I've just been facing the same problem with both VC++ 2010 and VC++ 2017, and after some tests I've found that the problem resides in the symbol name the compiler gives to structs and classes internally.

Here a minimum example consisting in three files:

main.cpp

#include "bar.h"
struct Foo {};

int main() {
  Foo foo;
  bar(&foo);
  return 0;
}

bar.h

class Foo;
void bar(Foo* f);

bar.cpp

#include "bar.h"

void bar(Foo* foo) {}

When the project is compiled the following errors and warnings appear:

warning C4099: 'Foo': type name first seen using 'class' now seen using 'struct'

see declaration of 'Foo'

error LNK2019: unresolved external symbol "void __cdecl bar(struct Foo *)" (?bar@@YAXPAUFoo@@@Z) referenced in function _main

fatal error LNK1120: 1 unresolved externals

Now, I swapped the struct and class declarations, so main.cpp and bar.h are now:

main.cpp

#include "bar.h"
class Foo {};

int main() {
  Foo foo;
  bar(&foo);
  return 0;
}

bar.h

struct Foo;
void bar(Foo* f);

As expected, the error still pops up:

error LNK2019: unresolved external symbol "void __cdecl bar(class Foo *)" (?bar@@YAXPAVFoo@@@Z) referenced in function _main

BUT, and this is the interesting part, see that the symbols for the expected function (the one used in main()) in each case differ:

  • ?bar@@YAXPAUFoo@@@Z (when the parameter is a struct)

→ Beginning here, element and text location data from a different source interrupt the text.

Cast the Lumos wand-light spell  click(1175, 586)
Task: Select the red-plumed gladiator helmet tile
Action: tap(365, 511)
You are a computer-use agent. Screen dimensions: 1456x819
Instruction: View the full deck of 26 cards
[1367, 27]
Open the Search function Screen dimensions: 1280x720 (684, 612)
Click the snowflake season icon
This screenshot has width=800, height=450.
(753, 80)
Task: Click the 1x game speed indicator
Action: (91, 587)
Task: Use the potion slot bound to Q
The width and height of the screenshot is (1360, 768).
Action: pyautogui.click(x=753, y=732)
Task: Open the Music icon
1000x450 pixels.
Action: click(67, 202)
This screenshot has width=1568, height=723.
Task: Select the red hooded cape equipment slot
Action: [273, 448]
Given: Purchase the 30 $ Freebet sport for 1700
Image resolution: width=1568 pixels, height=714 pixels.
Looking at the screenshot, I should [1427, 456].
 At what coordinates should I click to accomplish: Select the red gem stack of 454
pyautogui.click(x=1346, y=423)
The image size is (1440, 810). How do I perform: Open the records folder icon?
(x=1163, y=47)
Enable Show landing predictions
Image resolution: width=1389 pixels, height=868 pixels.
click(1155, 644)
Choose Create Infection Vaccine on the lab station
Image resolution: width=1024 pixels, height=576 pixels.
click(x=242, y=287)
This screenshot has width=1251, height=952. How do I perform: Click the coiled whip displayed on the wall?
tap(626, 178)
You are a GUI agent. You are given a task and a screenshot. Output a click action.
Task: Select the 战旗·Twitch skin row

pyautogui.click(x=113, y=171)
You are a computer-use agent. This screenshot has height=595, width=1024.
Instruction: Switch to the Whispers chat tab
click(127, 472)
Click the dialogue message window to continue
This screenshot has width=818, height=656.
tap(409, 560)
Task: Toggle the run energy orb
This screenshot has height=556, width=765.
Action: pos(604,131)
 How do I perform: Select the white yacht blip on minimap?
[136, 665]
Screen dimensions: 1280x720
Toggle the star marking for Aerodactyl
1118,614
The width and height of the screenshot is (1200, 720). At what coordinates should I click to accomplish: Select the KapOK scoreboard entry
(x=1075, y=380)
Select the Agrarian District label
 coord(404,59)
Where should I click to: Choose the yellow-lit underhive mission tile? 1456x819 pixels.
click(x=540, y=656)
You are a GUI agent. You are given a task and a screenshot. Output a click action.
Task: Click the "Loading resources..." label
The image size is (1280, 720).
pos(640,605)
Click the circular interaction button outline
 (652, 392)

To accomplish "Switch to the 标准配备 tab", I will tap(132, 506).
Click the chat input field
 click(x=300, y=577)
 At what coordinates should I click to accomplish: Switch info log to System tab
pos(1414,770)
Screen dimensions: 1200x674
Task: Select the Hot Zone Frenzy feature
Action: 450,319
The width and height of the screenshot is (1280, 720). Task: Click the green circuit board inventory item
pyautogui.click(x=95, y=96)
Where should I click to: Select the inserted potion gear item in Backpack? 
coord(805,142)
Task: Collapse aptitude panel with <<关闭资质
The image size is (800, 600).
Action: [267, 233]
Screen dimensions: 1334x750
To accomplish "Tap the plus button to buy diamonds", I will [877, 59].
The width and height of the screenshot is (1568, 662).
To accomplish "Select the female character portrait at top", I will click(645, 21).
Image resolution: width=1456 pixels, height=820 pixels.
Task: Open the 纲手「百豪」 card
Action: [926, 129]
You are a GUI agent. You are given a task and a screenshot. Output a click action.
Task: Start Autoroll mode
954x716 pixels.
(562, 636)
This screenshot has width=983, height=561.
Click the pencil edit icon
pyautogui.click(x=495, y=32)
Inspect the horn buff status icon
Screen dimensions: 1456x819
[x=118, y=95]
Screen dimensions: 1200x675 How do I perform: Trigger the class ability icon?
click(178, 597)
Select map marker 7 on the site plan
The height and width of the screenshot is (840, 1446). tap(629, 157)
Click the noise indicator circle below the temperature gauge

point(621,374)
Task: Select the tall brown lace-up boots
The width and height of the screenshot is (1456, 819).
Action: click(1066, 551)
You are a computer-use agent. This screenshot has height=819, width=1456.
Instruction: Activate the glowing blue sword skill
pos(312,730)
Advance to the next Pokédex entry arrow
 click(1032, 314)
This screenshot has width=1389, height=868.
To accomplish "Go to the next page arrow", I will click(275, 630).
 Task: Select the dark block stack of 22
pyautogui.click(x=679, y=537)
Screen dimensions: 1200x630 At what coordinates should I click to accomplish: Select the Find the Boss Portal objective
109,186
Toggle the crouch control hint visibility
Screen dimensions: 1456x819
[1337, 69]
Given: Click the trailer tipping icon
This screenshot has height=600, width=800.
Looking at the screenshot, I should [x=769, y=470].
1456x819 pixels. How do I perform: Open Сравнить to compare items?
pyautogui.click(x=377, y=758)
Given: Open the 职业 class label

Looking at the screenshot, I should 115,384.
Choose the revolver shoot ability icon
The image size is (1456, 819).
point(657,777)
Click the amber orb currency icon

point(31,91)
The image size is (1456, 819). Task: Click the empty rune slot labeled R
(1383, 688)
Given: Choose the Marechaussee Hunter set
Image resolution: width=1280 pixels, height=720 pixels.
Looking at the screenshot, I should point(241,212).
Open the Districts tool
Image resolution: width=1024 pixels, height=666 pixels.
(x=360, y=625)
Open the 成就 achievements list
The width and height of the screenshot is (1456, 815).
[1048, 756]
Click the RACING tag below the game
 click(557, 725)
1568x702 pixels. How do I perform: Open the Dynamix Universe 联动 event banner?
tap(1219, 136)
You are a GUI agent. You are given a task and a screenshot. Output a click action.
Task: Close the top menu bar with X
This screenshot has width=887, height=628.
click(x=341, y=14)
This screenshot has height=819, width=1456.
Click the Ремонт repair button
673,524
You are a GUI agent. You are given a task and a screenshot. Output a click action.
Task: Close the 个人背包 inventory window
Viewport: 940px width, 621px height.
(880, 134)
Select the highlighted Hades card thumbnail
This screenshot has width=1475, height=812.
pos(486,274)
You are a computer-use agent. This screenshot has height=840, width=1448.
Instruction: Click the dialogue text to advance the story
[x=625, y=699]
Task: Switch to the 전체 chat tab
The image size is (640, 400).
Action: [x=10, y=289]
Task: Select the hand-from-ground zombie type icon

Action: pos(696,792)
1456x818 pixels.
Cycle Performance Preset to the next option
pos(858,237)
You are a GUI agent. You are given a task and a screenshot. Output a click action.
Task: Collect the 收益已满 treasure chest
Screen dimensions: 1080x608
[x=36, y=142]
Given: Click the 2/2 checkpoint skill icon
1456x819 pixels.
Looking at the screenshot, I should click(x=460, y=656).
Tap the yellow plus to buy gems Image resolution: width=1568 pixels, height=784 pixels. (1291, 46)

  • ?bar@@YAXPAVFoo@@@Z (when the parameter is a class)


Conclusion

The compiler gives slightly different names if the type is a struct or a class.

The linker then cannot find the proper definition because it is looking for a different one: bar.cpp defines one with the forward declaration, but for the moment it is called in main.cpp the actual declaration has taken placed, so a different function name is given in the symbols table.